Question

In changing the state of a gas adiabatically from an equilibrium state A to another equilibrium state B, an amount of work equal to 22.3 J is done on the system. If the gas is taken from state A to B via a process in which the net heat absorbed by the system is 9.35 cal, how much is the net work done by the system in the latter case ? (Take 1 cal = 4.19 J)

Answer 1

Given, the work done on the system is 22.3 J, heat absorbed by the system is 9.35 J and 1 cal is equivalent to 4.19 J.

Let ΔQ be the change in heat, then

ΔQ=0

The above result is correct because the given process is an adiabatic process.

Let ΔW be the work transfer from the system, so

ΔW=−22.3 J

Negative sign indicates that work is done on the system.

Let ΔU be the change in the internal energy of the system.

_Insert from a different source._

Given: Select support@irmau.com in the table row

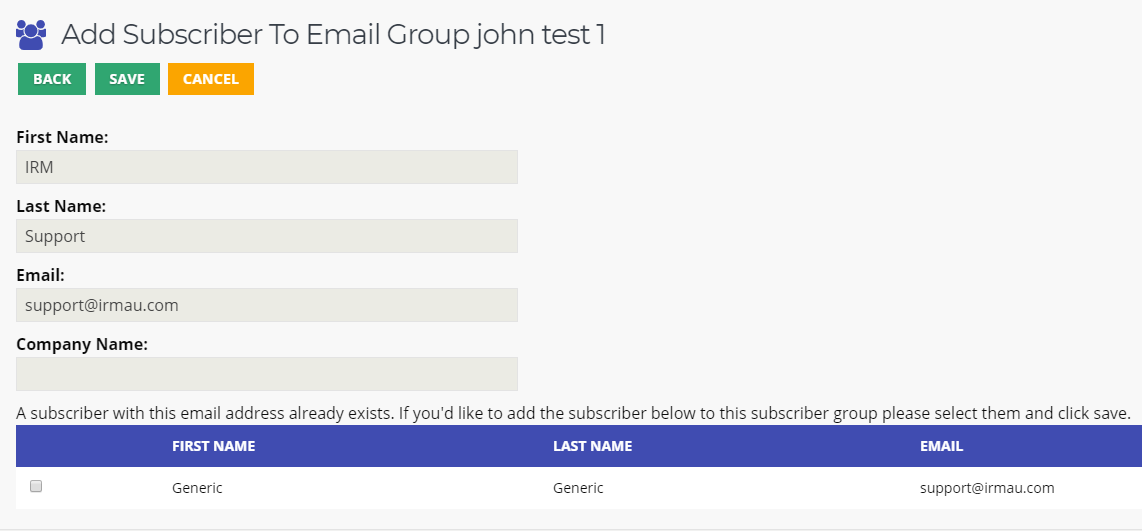Looking at the screenshot, I should pos(987,488).
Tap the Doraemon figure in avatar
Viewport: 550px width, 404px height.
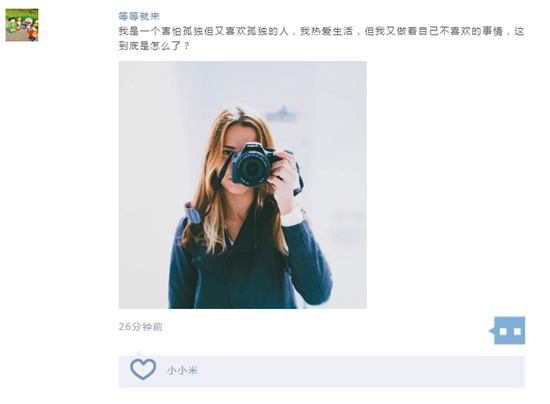[28, 23]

So, from the first law of thermodynamics,

ΔQ=ΔU+ΔW(1)

Substitute the values in the above expression,

0=ΔU+( −22.3 ) ΔU=22.3 J

When the system goes from state A to state B by absorbing 9.35 calof heat, then

Δ Q ′ =9.35 cal =9.35×4.19 =39.176 J

Use the first law of thermodynamics from equation (1) and substitute the values.

Δ Q ′ =ΔU+Δ W ′ Δ W ′ =39.1765−22.3 ≈16.9 J

Hence, the work done by the system is 16.9 J.